The takeaway? Just because a market is trending overall doesn't mean it's trending at the time frame you happen to be trading. Extrapolating from the day to day market to shorter time frames can be hazardous to your wealth.

RELATED POSTS:

The Last Hour of Trading as a Sentiment Measure

Who Controls the Markets?

8 comments:

Johan said...

Wouldn't it be interesting to see if this is a contemporary issue or to check this on a longer time-frame to see if it has been like this for decades?

Patrick Watson said...

It would be interesting to see this same analysis with the Diamonds (DIA) rather than the DJIA. I'm not sure how feasible it really is to buy the Dow at the exact opening price consistently.

ryang said...

This isn't quite the same chart as Brett showed this morning, but it does give you a good long-term look at the market's performance during the first hour vs. last hour. See the chart here.
The 'Last Hour' indicator, as we call it, is calculated by comparing the market's performance during the first & last hour of the trading day via the formula (today's close - today's 3pm price) - (today's 10:30am price - yesterday's close). A rising line means the last hour is outperforming the first hour. Note that it generally acts as a good lead indicator for the market, albeit lead times can vary. As Brett noted, the last two years has seen major underperformance during the last hour, which has historically had longer-term bearish implications for stocks. History suggests that the current divergence is likely to shift dramatically at some point in the not-too-distant future as the last hour starts to consistently outperform the first hour. This will send the Last Hour line shooting higher, and if history is any guide that will coincide with prices skidding lower. It's only when the divergence of the last couple of years is completely unwound that the Last Hour and price are likely to start moving in tandem again (as they did throughout most of the 90's.)

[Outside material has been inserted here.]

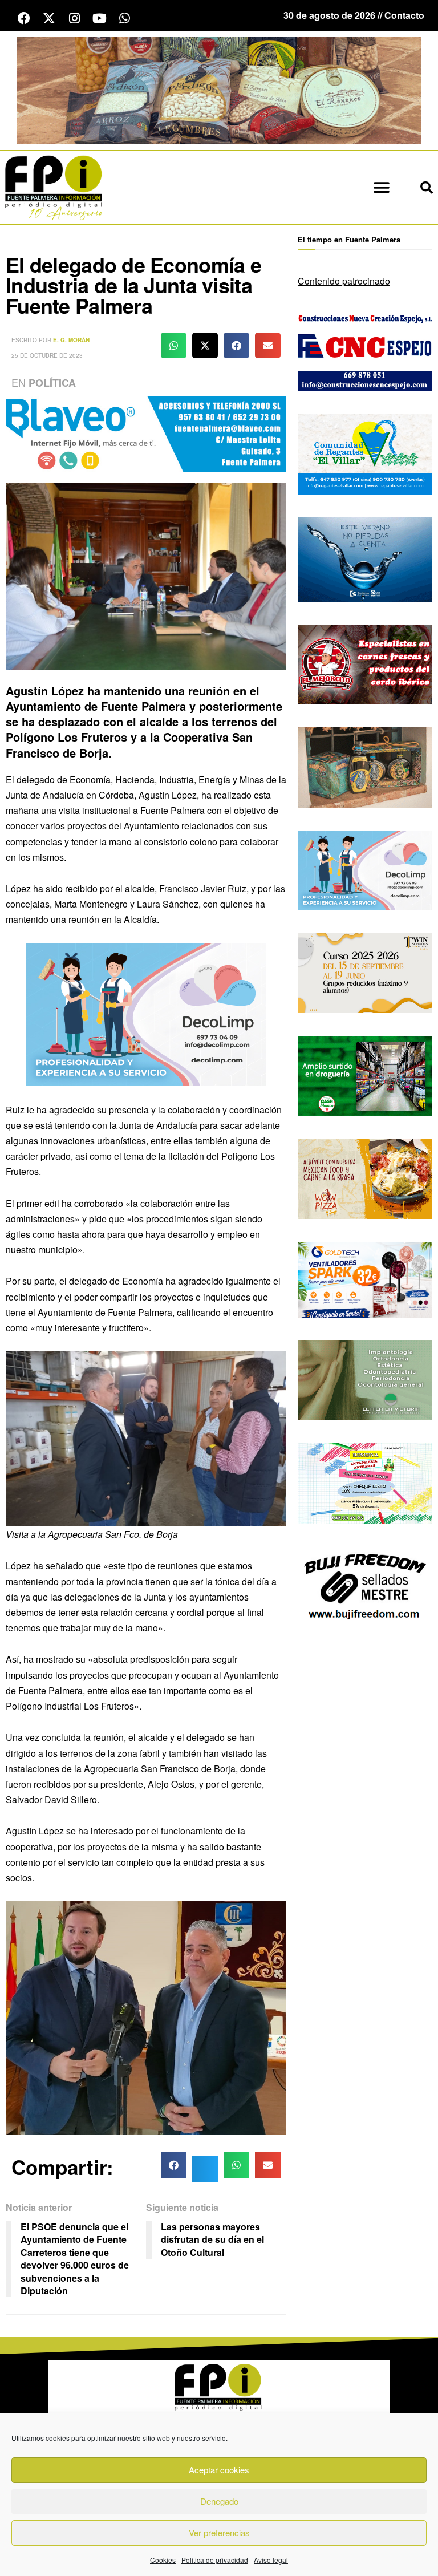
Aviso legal (271, 2560)
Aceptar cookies (219, 2470)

Brett Steenbarger, Ph.D. said...

Hi Johan,

Yes, I do have long-term data and that would be interesting. When I've looked at the relationship in the past, I've noticed shifts during different market periods. Rennie Yang's comment below speaks to this--

Brett

Brett Steenbarger, Ph.D. said...

Hi Patrick,

Yes, buying the Dow at the open would require DIA to get an accurate performance read. Otherwise, per my analysis, you'd have to buy the Dow stocks the prior day, MOC to benefit from the first hour of trade the next day.

Brett

Brett Steenbarger, Ph.D. said...

Great historical perspective, Rennie; thanks much, and thanks for the link--

Brett

Vlad said...

Interesting evidence, completely unproven explanation.

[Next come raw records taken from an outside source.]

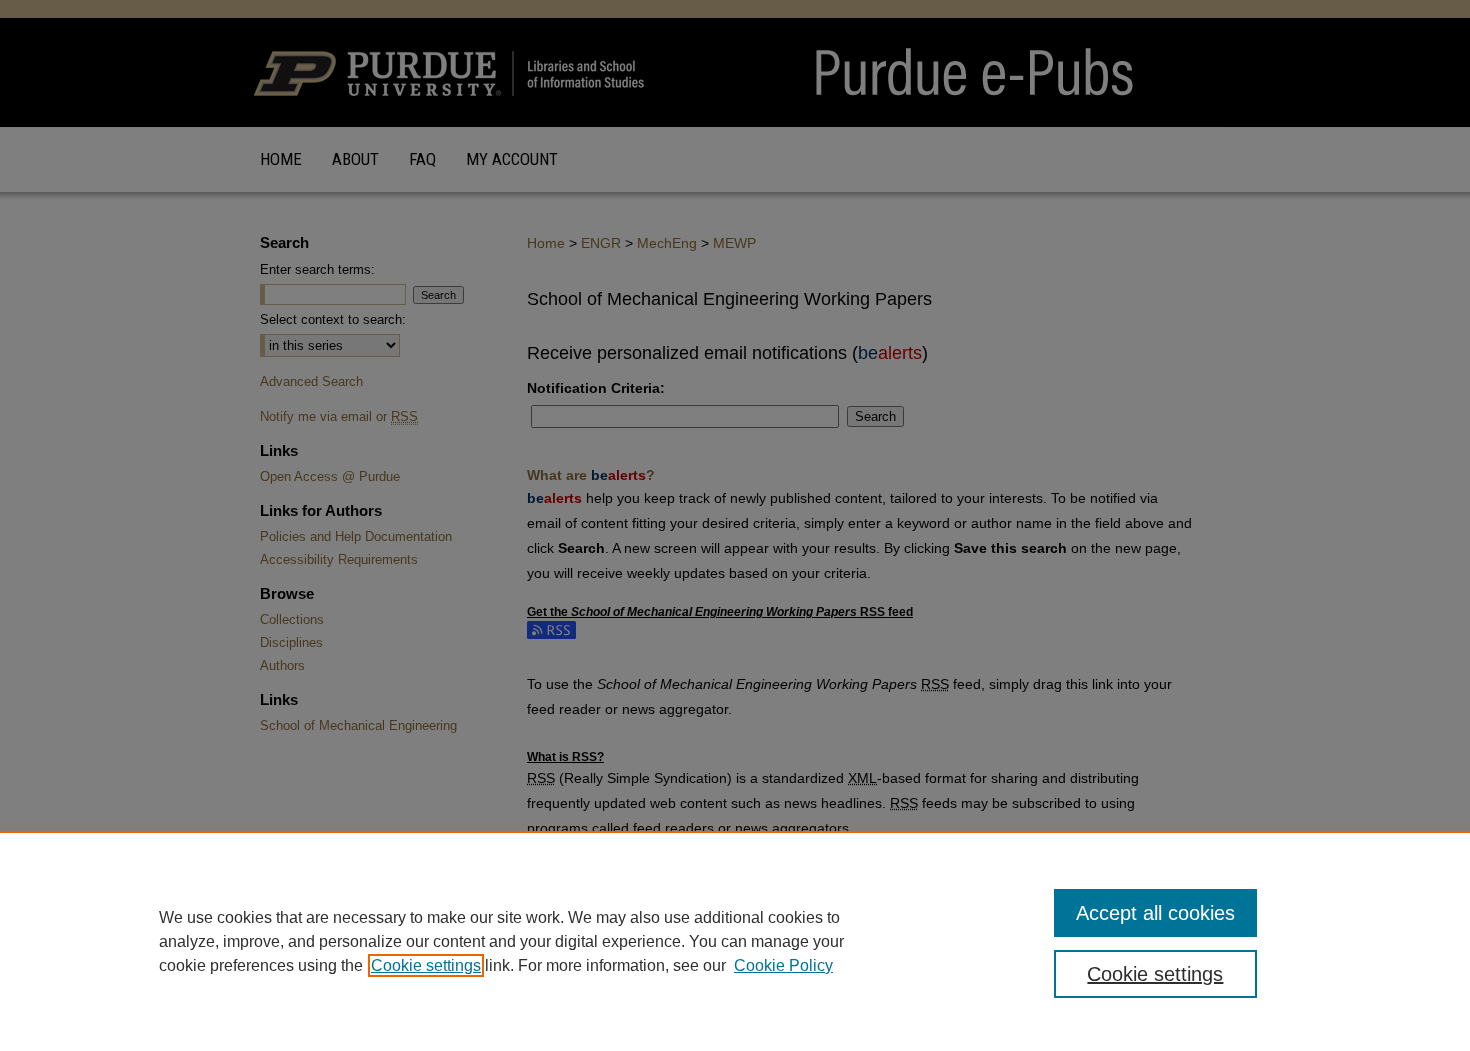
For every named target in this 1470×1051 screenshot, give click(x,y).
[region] (735, 941)
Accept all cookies (1155, 913)
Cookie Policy (783, 965)
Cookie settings (426, 965)
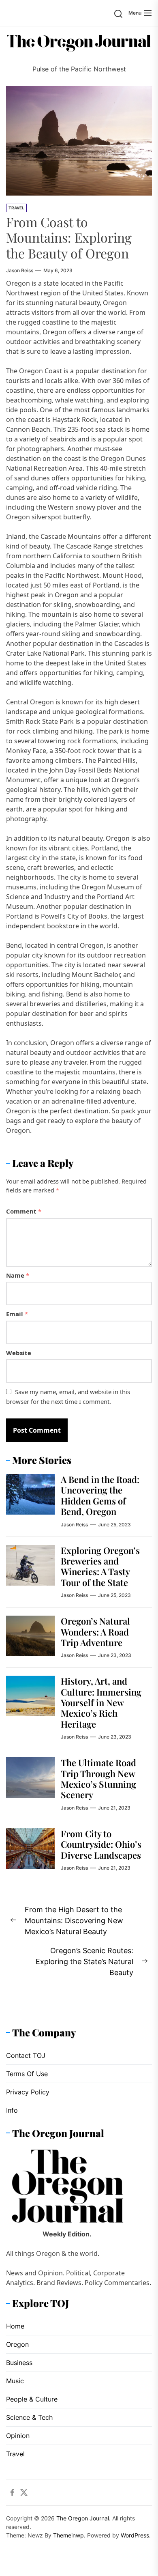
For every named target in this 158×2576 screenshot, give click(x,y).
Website (18, 1353)
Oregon (17, 2344)
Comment (23, 1211)
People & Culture (32, 2399)
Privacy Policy (27, 2092)
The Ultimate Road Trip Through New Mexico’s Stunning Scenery (98, 1778)
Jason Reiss (19, 270)
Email (17, 1314)
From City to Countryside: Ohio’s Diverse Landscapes (101, 1844)
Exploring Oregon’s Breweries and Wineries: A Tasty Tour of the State (100, 1566)
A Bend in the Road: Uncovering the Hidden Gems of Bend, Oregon (100, 1495)
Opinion (18, 2436)
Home (15, 2326)
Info (12, 2110)
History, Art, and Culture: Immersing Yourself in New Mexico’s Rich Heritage (101, 1702)
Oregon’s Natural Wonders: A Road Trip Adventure (95, 1631)
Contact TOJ (25, 2055)
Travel (16, 207)
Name (17, 1275)
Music (15, 2381)
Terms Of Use (27, 2074)
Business (19, 2363)
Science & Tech (29, 2417)
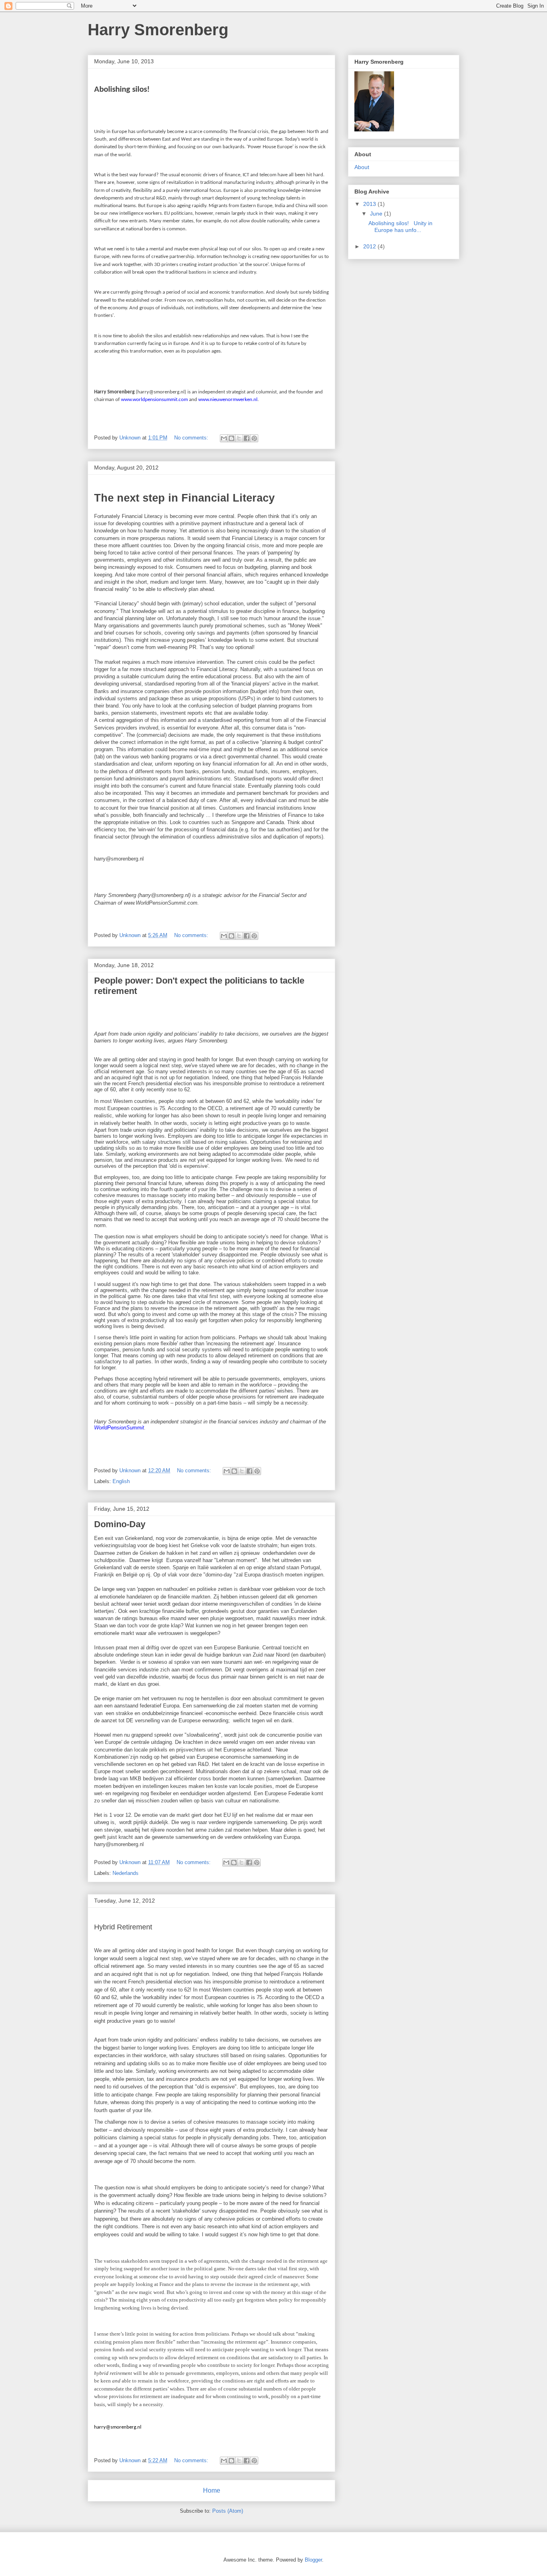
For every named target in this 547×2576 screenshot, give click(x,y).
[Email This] (224, 438)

In general, if A and B exhibit a certain amount of co-movement in prices, it is not trivial to decide whether A leads B or B leads A.

Your interpretation that the US market has been a follower of other world markets does not seem to follow from your evidence alone.

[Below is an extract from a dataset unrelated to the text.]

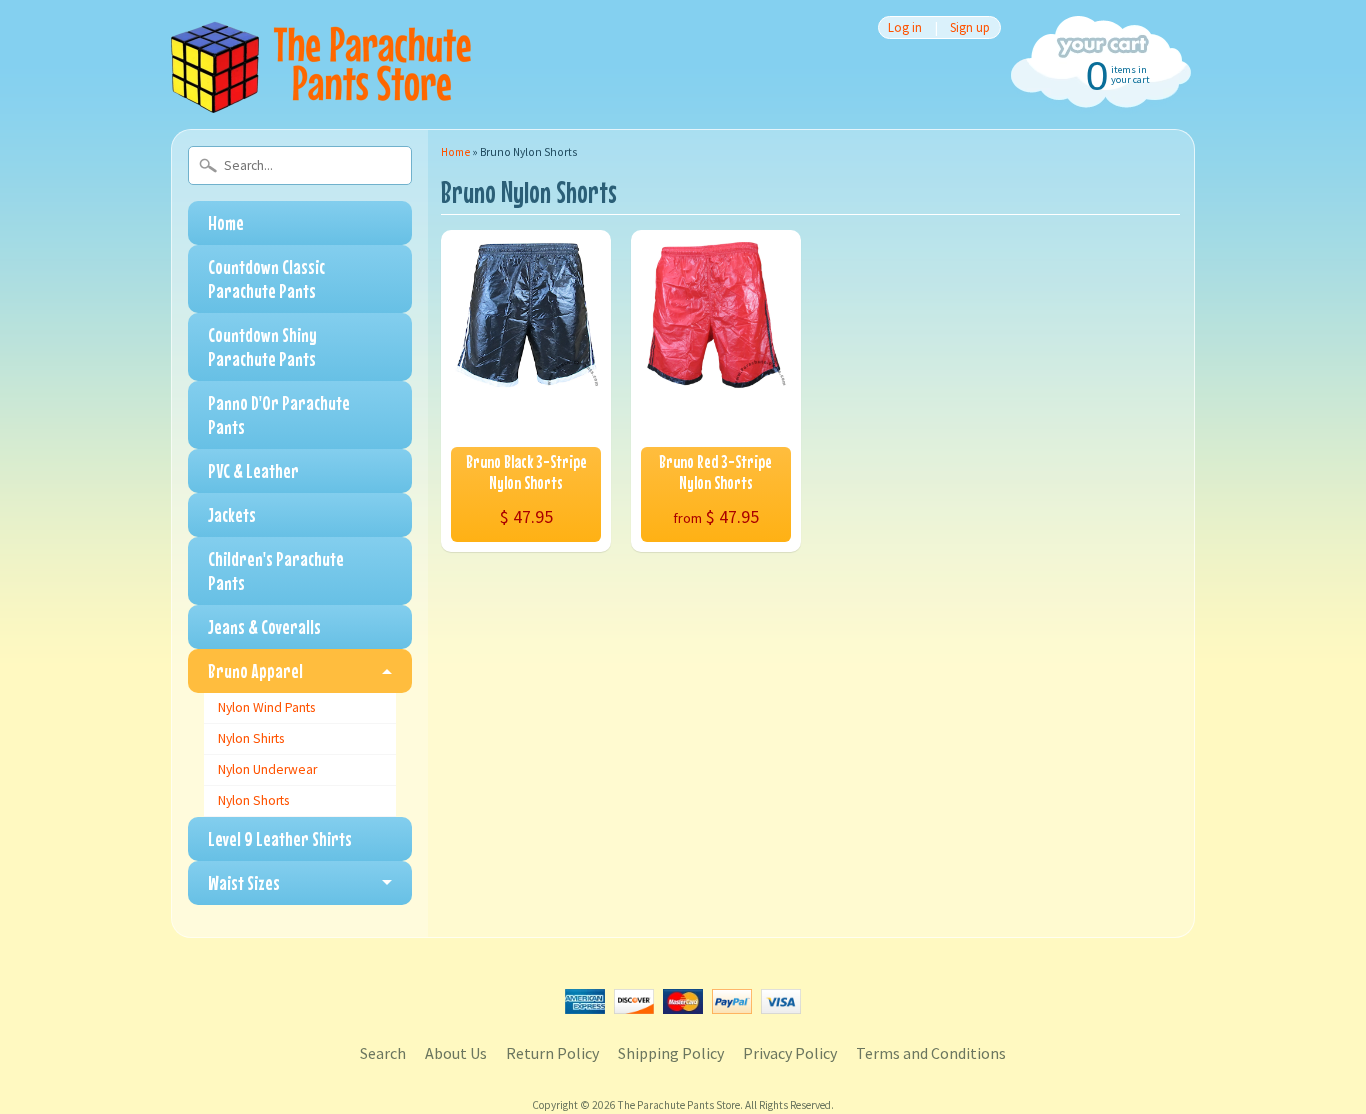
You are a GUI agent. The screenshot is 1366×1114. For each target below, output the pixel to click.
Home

Brett Steenbarger, Ph.D. said...

Hi Vlad,

It is interesting indeed. The liquidity provided by low rates in Japan has fueled not only the purchase of higher yielding currencies/debt, but also the purchase of higher beta equity assets (emerging markets). That has made the US the lagging market relative to EAFE. Nearly all the rally in the US market is attributable to movement from the US market close to the US market open: periods in which the superior-performing markets in Asia and Europe have been open.

To be sure, there are important earnings stories underlying the U.S. strength. International markets are not the whole picture. But if you look at dollar inflows into funds over the last year or so and if you talk with professional portfolio managers at global/macro hedge funds, you'll find that international bourses are leading the way vs. U.S. It's very difficult for the average U.S. retail trader to see such dynamics; we all tend to focus on what is most readily apparent--and that's usually the market we're trading!